View Full Version : New aquarium, new plants
leibniz
02-09-2003, 4:42 PM
I have a new 29 gallon aquarium that has been running for a couple weeks. The filter cartridges (by Marineland) contain carbon. Will the carbon eat up any fertalizers? If so, what can I do to ensure my plants will always get the nutrients they need?
bodine
02-09-2003, 5:50 PM
I would lose the carbon. It probably will have some impact on your ferts. How much is debatable. If you could just use filter floss in your filter it will most likely work out better for you. HTH!
slipknottin
02-09-2003, 7:06 PM
carbon absorbs phenols and lipids. Neither of which is plant fertilizer. Lipids and phenols can break down into ammonia, but the majority of your ammonia is coming direct from fish waste and leftover food.
If youve had the same carbon in your filter for more than a week its been exhausted and isnt doing anything anyways.
"Lipids and phenols can break down into ammonia" I don't think either lipds or phenols have any Nitrogen -- and when they decompose they don't go to ammonia. Carbon is usually only used for short run, special purposes in a planted tank (removing odors, medications, dyes). Plants do the job that carbon does in fish-only tanks. Carbon (when active) will adsorb some (not all) nutrients.
Jared
slipknottin
02-09-2003, 7:32 PM
phenols and lipids are organic compounds. They both will breakdown into nitrogen waste.

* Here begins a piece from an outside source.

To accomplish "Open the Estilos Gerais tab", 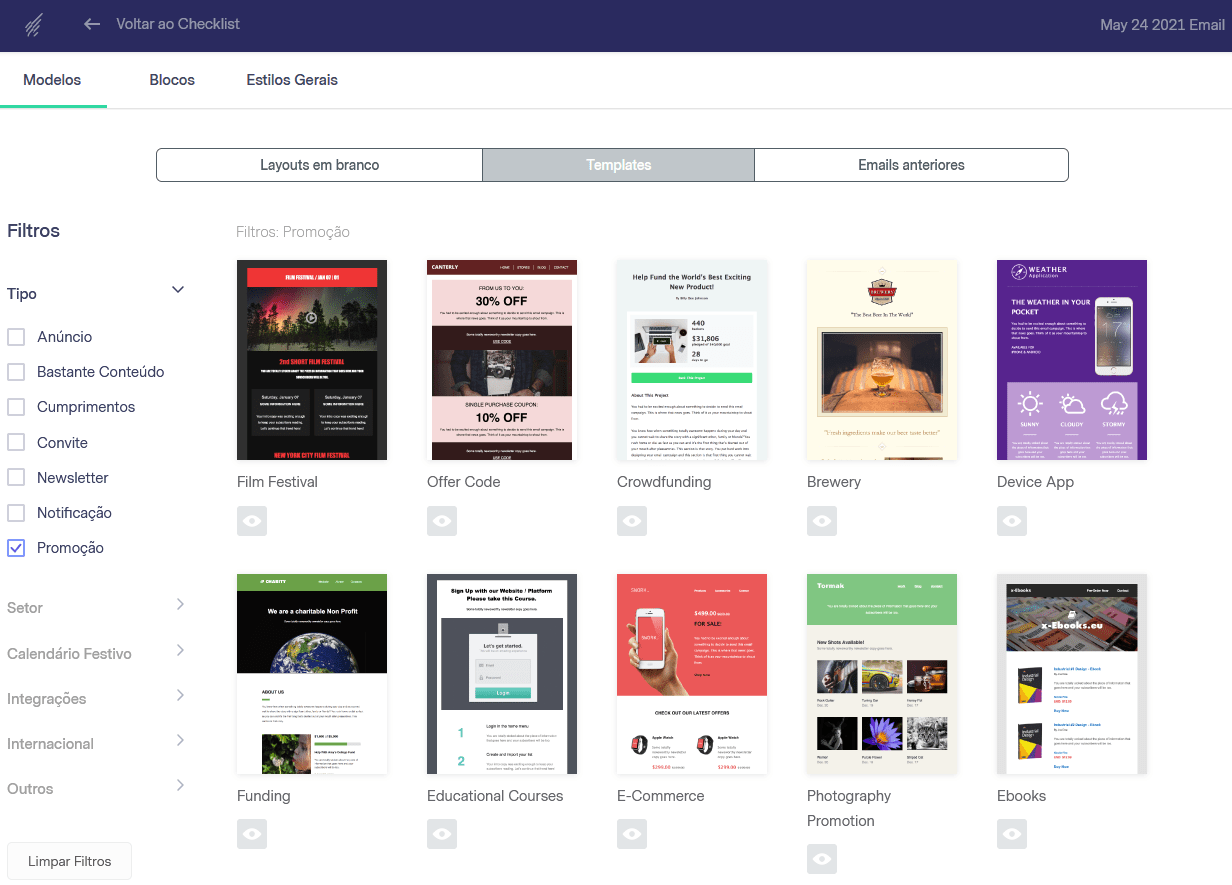I will pos(291,79).
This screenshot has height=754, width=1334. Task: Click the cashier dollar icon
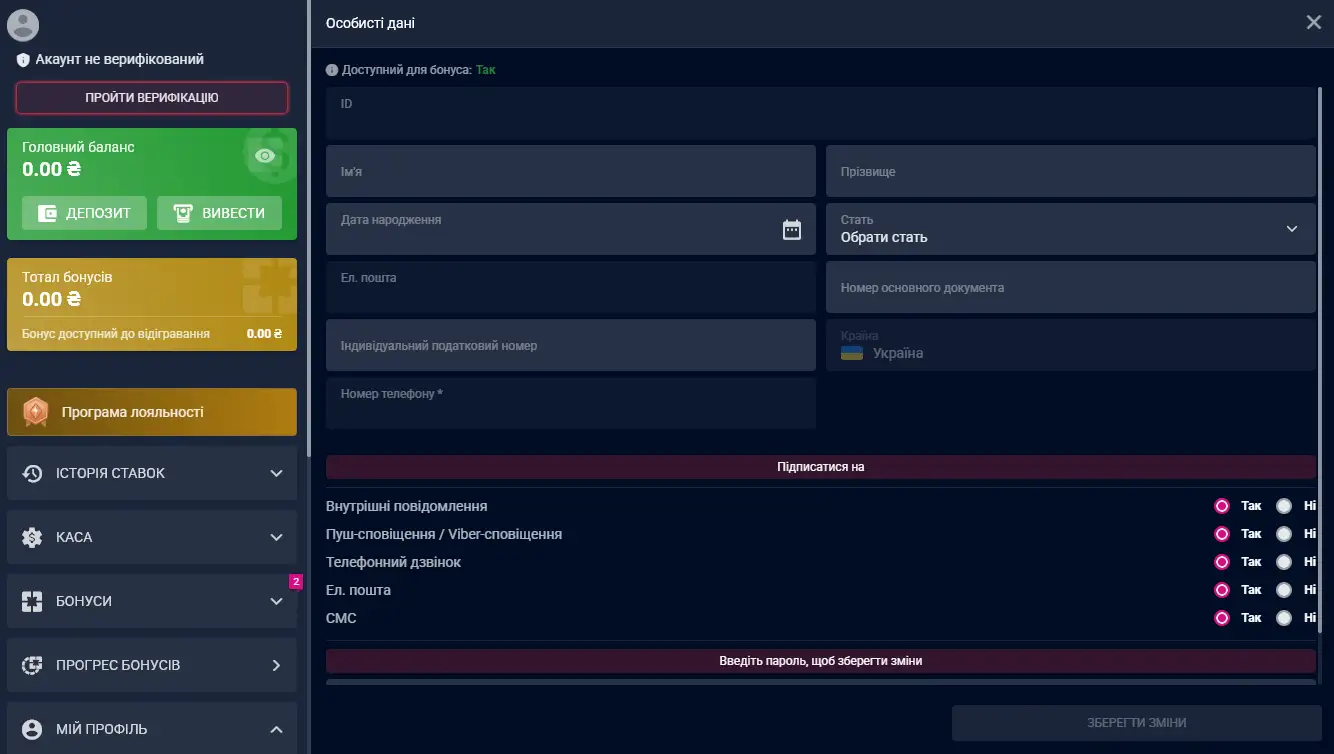click(32, 537)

Plants dont absorb either one. And Carbon does not absorb ammonia or nitrates.
It will absorb some iron, but with iron rich substrates and old carbon it likely wont affect much of anything.
Faramir
02-10-2003, 2:11 AM
slipknottin' - short of radioactive decay transforming one element into another, a compound not containing Nitrogen cannot decompose into one that does.
Phenol does not contain nitrogen. Nor do lipids.
The only possibility is if they react with a nitrogenous compount. There's no real reason however why either of them should decompose spontaneously.
Uhhhh....I thought phenol was a manufactured compound and lipids are an oil (a natural part of our biochemistry)....so I don't really see why either would be in aquarium water anyway....unless your water is runoff from the local chemical manufacturing plant at which point you would have much bigger problems.
slipknottin
02-10-2003, 9:24 AM
phenols are organic.
Lipids arent.
Carbon also absorbs things like humic acid, and tannins.
Fishiebusiness
02-10-2003, 9:42 AM
I thought that since lipids contain a carbon backbone as well as are manufactured by biological processees, they would be considered organic.
Faramir
02-10-2003, 10:08 AM
They are both organics. Neither contains N.
Jared
02-10-2003, 10:45 AM
Carbon adsorbs -- it doesn't absorb.
Jared
Fishiebusiness
02-10-2003, 12:16 PM
Main sources of nitrogen would be amino acids in proteins and whats in nucleic acids if i remember correctly.
BluEyes
02-10-2003, 12:17 PM
Originally posted by Ozma
I thought phenol was a manufactured compound and lipids are an oil (a natural part of our biochemistry)....so I don't really see why either would be in aquarium water anyway....
Lipids ARE a natural part of our biochemistry. They are ALSO a natural part of fishes biochemistry, and are in fish food.
Derek
Fishiebusiness
02-10-2003, 12:22 PM
Phenols are also a part of our biochemistry. They are contained in many of organic molecules. A few amino acids have side chains containing benzene rings. Phenolalanine and tyrosine are the two, i think. It would safe to say every cell in our body contains chemicals with phenol (benzene) rings. Also true with fish cells, and fish wastes, so it would not be surprising that phenols are contained in the water column.
slipknottin
02-10-2003, 2:02 PM
well regardless of what it is... carbon isnt removing any plant fertilizers other than iron.